Tienen razón quienes así piensan.
Pero yo también tengo mis razones para querer escapar de vez en cuando de esta selva que nos quita el sueño a unos y otros.
Ya lo he explicado en ocasiones anteriores: el origen y “leitmotive” de este espacio es, precisamente, el deseo de llevar al público lector la idea de que un director de periódico no es un “gurú” que tiene en sus manos las respuestas y soluciones de todos los problemas, por intrincados y difíciles, que sean, sino un simple mortal de carne y hueso cuya función en la vida es recoger y divulgar información sobre lo que pasa en este mundo “ancho y ajeno”.

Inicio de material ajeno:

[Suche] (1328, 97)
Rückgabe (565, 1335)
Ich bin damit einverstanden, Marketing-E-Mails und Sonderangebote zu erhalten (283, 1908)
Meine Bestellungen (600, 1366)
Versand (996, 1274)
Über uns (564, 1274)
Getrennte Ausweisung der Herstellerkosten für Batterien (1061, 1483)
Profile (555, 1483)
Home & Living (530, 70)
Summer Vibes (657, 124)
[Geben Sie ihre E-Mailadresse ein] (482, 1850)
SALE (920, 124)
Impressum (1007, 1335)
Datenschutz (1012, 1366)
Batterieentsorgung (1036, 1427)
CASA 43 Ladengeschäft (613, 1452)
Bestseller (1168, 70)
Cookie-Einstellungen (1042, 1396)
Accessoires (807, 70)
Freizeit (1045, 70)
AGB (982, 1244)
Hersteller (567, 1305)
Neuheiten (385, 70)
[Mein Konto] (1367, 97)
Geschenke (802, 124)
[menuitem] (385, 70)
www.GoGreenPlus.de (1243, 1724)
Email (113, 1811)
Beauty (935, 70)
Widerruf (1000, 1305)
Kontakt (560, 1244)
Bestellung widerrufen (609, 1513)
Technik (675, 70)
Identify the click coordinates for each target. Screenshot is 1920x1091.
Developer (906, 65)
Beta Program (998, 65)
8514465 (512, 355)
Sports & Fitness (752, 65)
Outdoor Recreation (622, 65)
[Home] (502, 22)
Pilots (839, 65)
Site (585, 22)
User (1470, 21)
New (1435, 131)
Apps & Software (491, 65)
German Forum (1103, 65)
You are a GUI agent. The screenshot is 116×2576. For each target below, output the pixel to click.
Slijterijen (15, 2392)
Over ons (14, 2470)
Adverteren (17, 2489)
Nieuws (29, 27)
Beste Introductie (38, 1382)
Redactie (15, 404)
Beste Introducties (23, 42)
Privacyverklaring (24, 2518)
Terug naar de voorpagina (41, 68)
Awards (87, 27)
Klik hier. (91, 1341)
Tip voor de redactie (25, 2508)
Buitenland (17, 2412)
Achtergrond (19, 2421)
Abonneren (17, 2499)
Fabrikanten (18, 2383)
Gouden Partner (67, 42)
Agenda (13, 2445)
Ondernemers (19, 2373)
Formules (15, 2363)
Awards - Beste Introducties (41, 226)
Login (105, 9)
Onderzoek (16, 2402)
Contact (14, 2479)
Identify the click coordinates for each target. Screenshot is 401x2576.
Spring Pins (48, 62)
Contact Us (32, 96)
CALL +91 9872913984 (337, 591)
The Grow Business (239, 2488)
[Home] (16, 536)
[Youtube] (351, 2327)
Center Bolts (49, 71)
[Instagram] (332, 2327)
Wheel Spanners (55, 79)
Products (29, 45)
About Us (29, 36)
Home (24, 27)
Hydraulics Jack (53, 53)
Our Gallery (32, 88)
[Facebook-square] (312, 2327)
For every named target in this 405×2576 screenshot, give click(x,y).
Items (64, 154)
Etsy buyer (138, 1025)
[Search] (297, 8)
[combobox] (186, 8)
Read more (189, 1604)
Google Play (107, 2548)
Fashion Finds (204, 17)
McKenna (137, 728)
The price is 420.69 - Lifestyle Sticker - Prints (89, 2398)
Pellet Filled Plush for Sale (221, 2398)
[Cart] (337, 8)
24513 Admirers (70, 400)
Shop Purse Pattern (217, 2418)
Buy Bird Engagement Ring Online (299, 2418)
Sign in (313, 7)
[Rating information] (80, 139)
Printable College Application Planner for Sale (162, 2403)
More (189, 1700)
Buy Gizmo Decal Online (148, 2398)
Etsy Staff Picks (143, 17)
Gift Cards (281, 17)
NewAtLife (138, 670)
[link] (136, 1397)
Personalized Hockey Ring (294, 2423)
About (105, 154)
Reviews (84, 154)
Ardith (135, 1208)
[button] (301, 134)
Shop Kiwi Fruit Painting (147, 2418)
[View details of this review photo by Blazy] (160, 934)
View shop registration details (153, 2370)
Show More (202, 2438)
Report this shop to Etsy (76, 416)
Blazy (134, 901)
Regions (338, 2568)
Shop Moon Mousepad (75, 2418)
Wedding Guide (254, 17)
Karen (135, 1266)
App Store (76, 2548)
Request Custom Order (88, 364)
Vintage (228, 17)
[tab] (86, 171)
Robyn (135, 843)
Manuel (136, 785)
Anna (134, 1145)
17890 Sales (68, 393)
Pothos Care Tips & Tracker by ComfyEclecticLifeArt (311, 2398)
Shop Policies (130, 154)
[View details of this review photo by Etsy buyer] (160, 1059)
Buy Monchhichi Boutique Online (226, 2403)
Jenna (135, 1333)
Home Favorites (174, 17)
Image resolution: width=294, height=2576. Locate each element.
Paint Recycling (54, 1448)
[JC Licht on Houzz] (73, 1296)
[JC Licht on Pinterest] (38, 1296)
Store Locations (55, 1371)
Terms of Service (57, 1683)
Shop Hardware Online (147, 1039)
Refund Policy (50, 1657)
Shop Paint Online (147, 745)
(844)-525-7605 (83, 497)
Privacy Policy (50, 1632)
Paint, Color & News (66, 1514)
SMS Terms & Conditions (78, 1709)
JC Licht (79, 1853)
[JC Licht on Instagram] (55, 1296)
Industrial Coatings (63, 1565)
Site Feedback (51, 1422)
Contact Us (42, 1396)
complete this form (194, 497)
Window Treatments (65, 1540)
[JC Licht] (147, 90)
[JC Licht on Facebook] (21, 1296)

En otras palabras, el director de periódico es un ser humano común y corriente que, al igual que todo hijo de vecino, va al supermercado, disfruta oyendo música, gusta andar descalzo en la intimidad de su hogar, duerme siesta, ríe y llora según el caso, y está muy lejos de ser un semidios inaccesible, como podrían pensar algunos.
Por mi parte, no quiero perder mi simple condición de persona normal, y por eso escribo sobre temas serios o sobre asuntos triviales, según sea mi estado de ánimo al momento de sentarme frente al computador.
Este de hoy, por ejemplo, podría considerarse una tontería o una profunda reflexión, dependiendo también del estado de ánimo del lector que se haya atrevido a llegar hasta aquí.